Of course, semi-sufficient alternatives are certainly possible, and there are many inspiring examples to cull from – but this forces us to ask whether and how the political project is transformed when self-sufficient aspirations have to settle for semi-sufficient alternatives.  Do such experiments keep alive a radical possibility in its partial realization?  Or is there a categorical difference that is being evaded?  What fills the space between the development of a non-capitalist vision and the pragmatism of a semi-capitalist reality?

The struggle – with the OWS Screenprinters – seems to hinge on this distinction.  For a brief period, OWS felt as though we were creating a truly alternative economy.  And yet now that the park is no longer providing this illusion for us, the bitter reality of our persistent and seemingly unavoidable dependence upon the circulation of capital, its markets, and even its “community of money”, has begun to set in.  Is there really that much difference between “anti-retailing” and just plain old-fashioned retailing? Is there really a way to extract enough money from the movement and its supporters for three Coop members to pay their rent and still feel as though they are building an alternative vision of a better possible economy?  “OWS is just not a good market.” Perhaps this is just stating the obvious – really that was the whole point wasn’t it? To NOT be a good market; to fight against the savage economic violence waged upon us by precisely these sorts of “good” markets?
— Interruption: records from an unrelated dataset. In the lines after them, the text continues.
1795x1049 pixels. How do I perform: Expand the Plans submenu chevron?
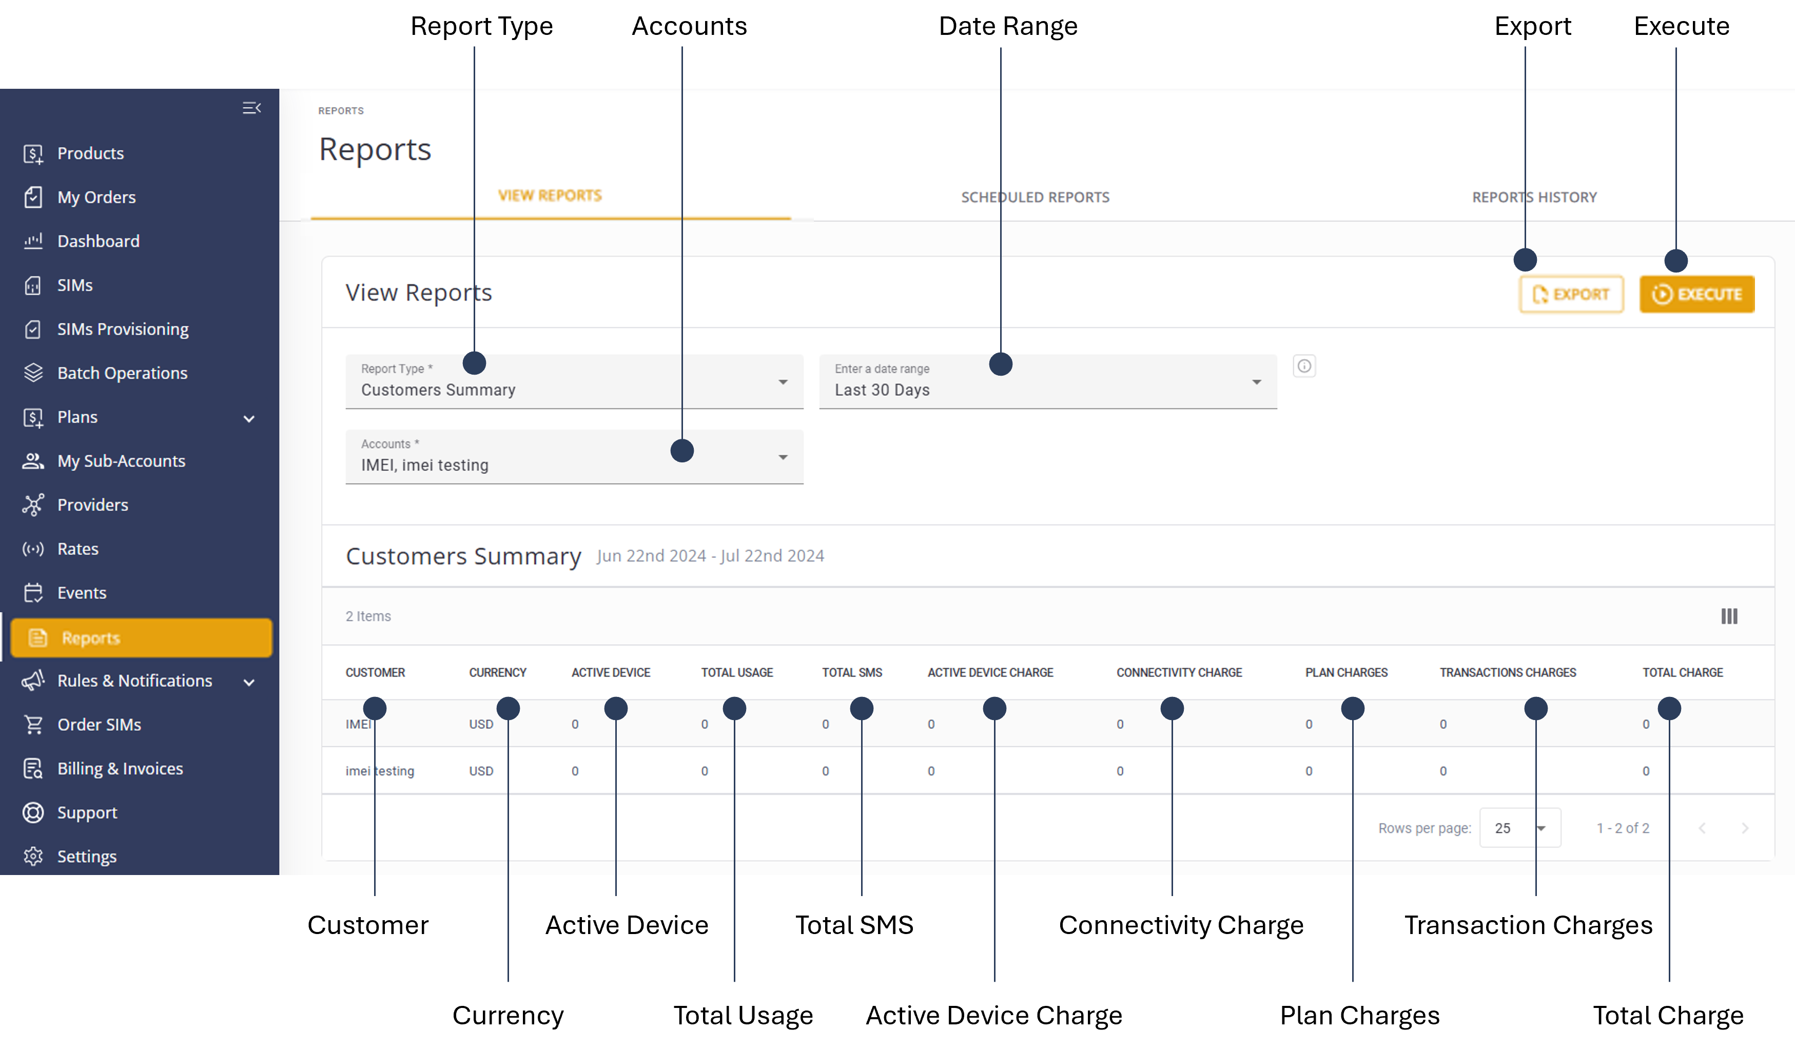(x=249, y=419)
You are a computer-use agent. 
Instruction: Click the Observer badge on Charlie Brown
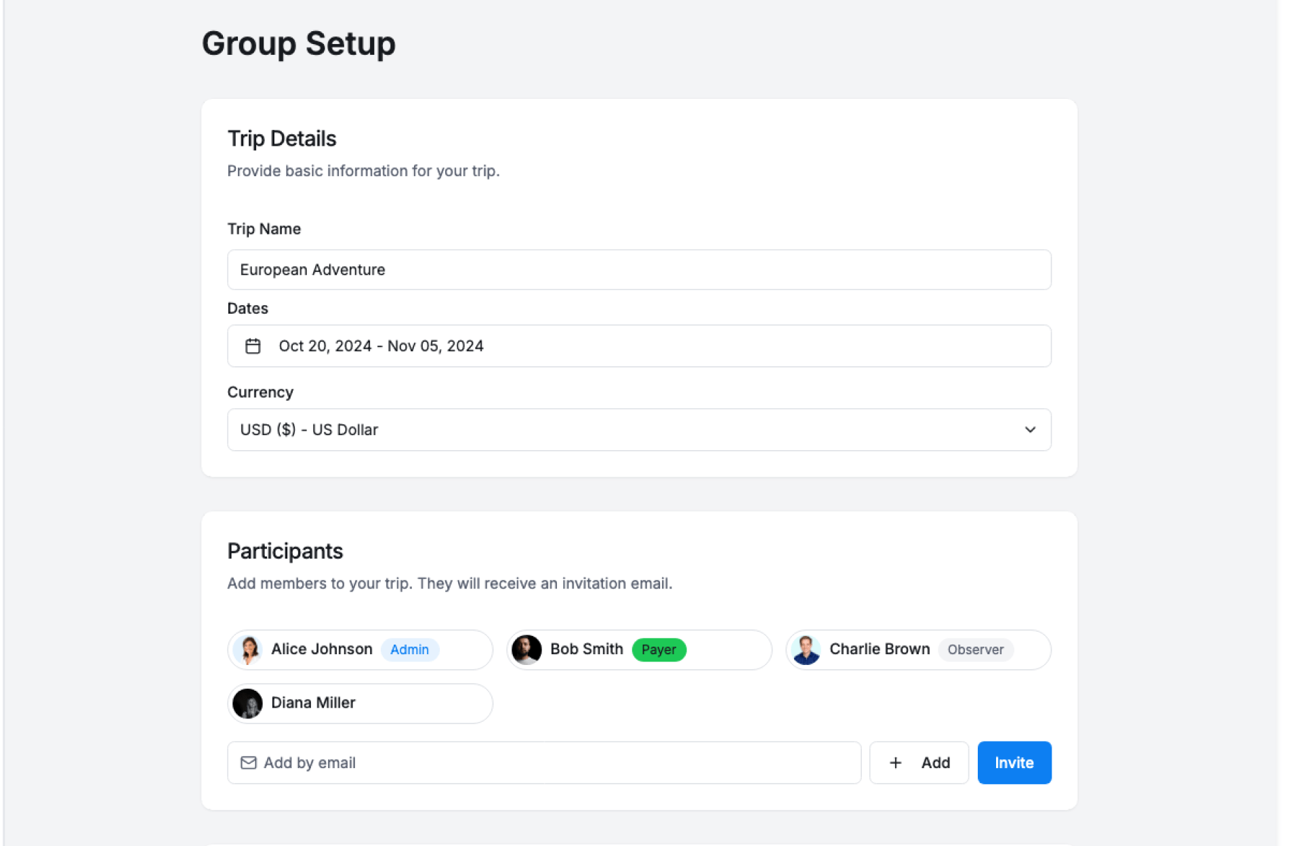(x=975, y=649)
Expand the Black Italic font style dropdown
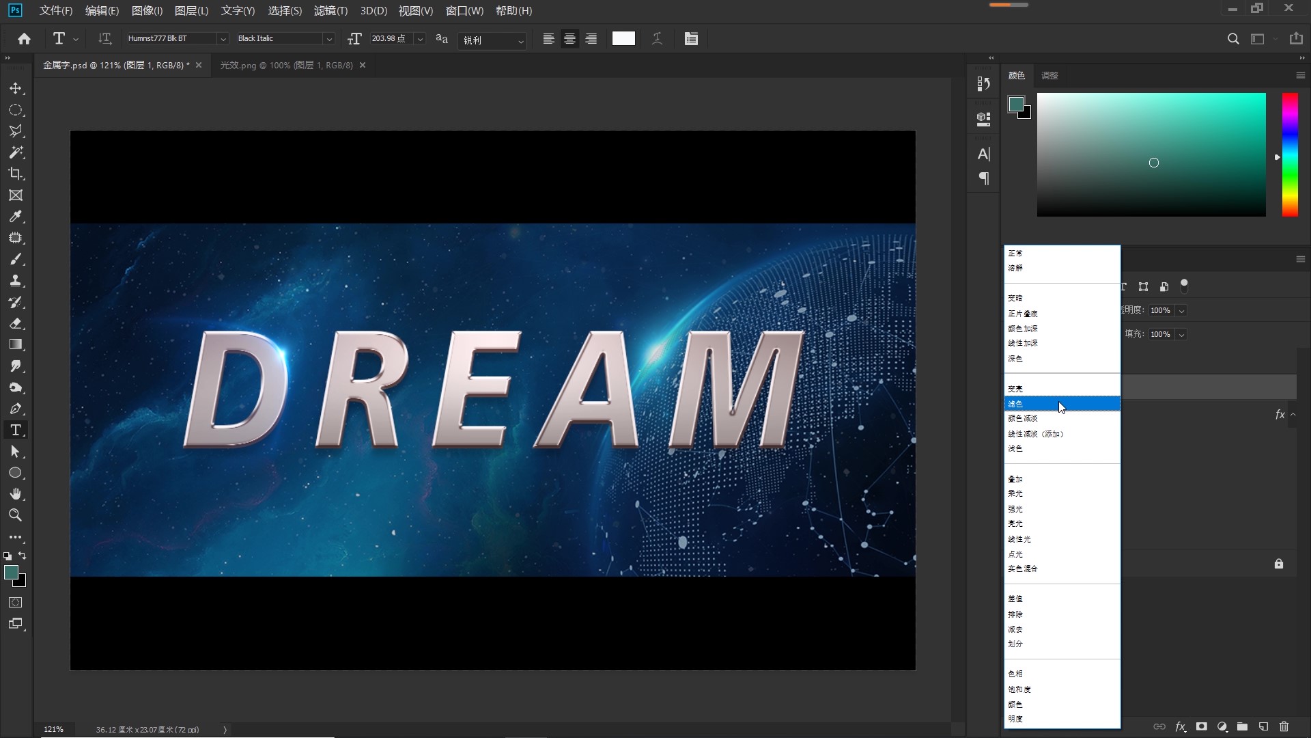This screenshot has width=1311, height=738. pos(328,39)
I only have questions, a lot of questions – and will really look forward to some reader responses.  That said, I won’t just stand aside while trying to answer them. I’m still part of the Guild, and when it’s warm enough out, we’ll be back printing in public spaces throughout NYC.
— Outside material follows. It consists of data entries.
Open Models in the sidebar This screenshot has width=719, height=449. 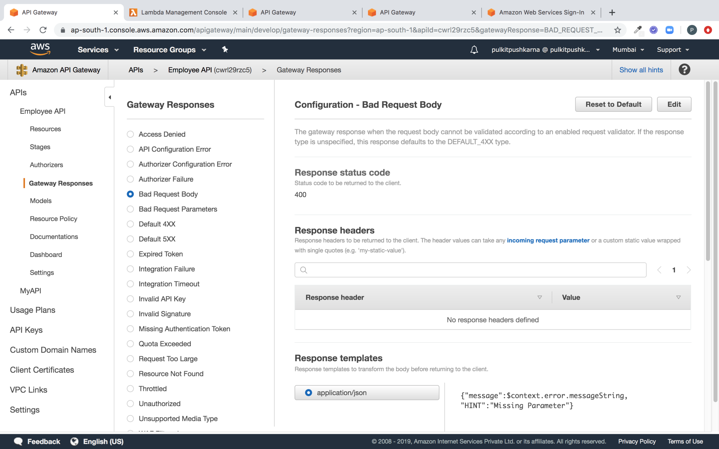(x=41, y=201)
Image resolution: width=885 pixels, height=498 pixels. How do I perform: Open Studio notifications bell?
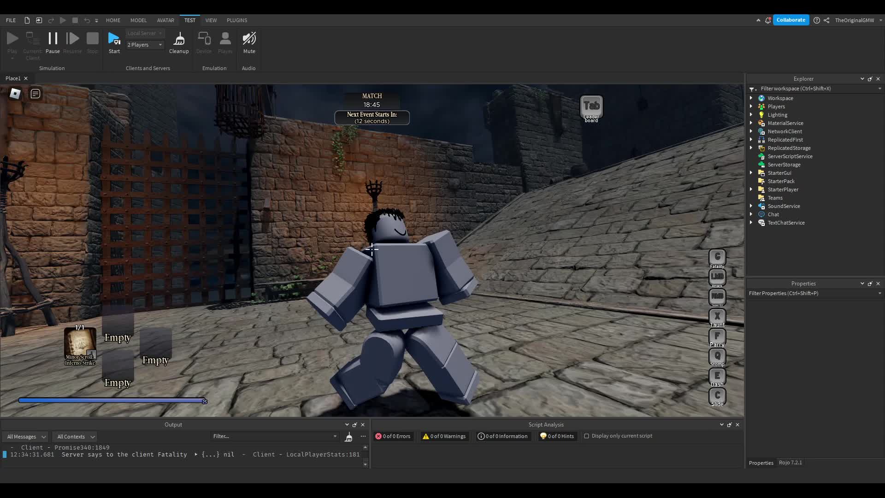tap(767, 20)
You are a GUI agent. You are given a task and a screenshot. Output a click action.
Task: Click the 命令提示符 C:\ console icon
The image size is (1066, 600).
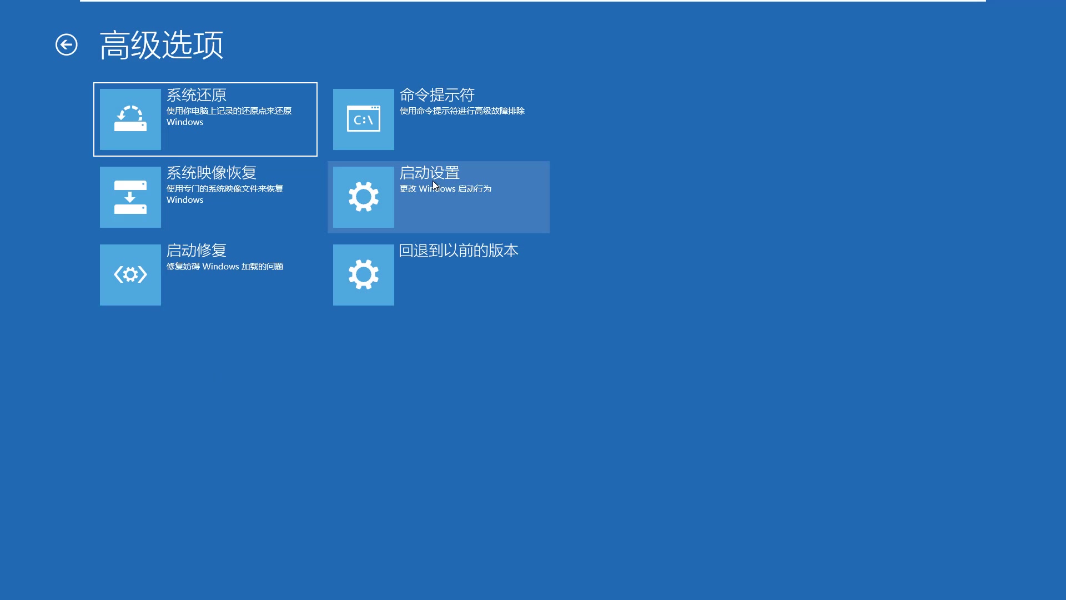[364, 119]
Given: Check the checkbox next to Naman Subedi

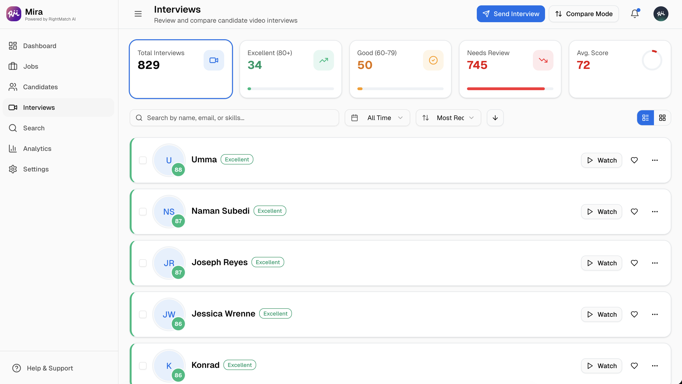Looking at the screenshot, I should tap(143, 212).
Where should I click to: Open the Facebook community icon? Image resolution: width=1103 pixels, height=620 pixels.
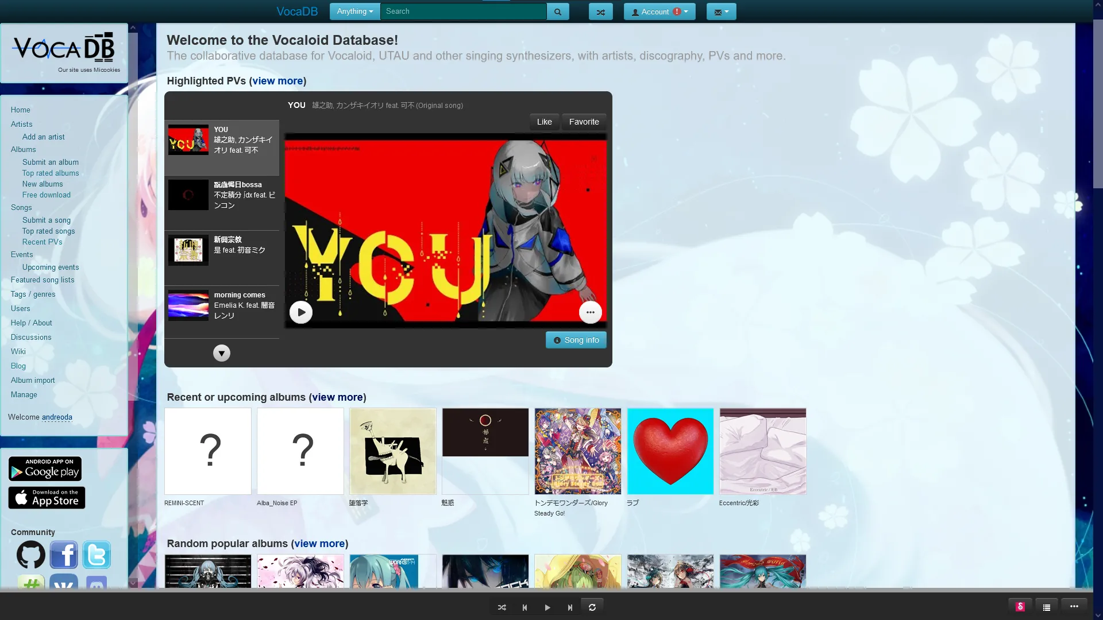(64, 555)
May Day is fast approaching, after all…

Comments

  1. Dru

    Hi,
    Thanks for writing this. It’s really valuable to have on-the-ground perspectives of movement and worker co-op combinations. It strikes me that they could be a very powerful combination, but that our understanding of how to put them together is evolving (hopefully rapidly). It’s especially valuable to bring in a historical and theoretical perspective — the perspective that doesn’t get a chance to hit the ground too often.
    Speaking of which, I feel like this bit here: “competing against capital on its own terms, rather than imagining new ones with all kinds of different generative relations…” could use a whole post to itself. I’d really like to see a each of those ideas unpacked, with examples. I can only hope you’ll find the time eventually. But in the mean time: suggested reading along those lines?
    Thanks again. Really important.
    dru

    Reply
    1. jesseg1026

      Thanks for the comment! I agree this is a tricky question – trying to figure out the new, non-capital generative possibilities that are out there… Christian and I are going to try and get some thoughts together, but we’d also love to hear other peoples perspectives on this!!

      Reply
  2. Culum Canally

    Jesse and Christian,
    Not to diminish the value of slogans printed on t-shirts as an important commodity in our contemporary “cultural capital” status-based economy but I wonder if the commodity was a food product (let’s say fresh vegetables grown through hydroponics indoors) would the cooperative find both a larger base of likely consumers as well as more people interested in becoming members of a guild or co-op? I ask because I am working with a group of people in a rural community that are in the nascent stages of planning a cooperative that would produce vegetables in an attempt to build resiliency and food security in this remote area and am interested to hear your thoughts on whether you felt the use-value of the commodity that the cooperative and guild are producing had anything to do with the pitfalls that your piece discussed.
    Thanks,
    Culum

    Reply
    1. jesseg1026

      Culum I’m just seeing this now!!! way late – sorry about that. I totally agree with you – i think the OWS printers would as well – the fact that the printers were only able to produce a good that is not a basic staple made a huge impact on their ability to sustain the project.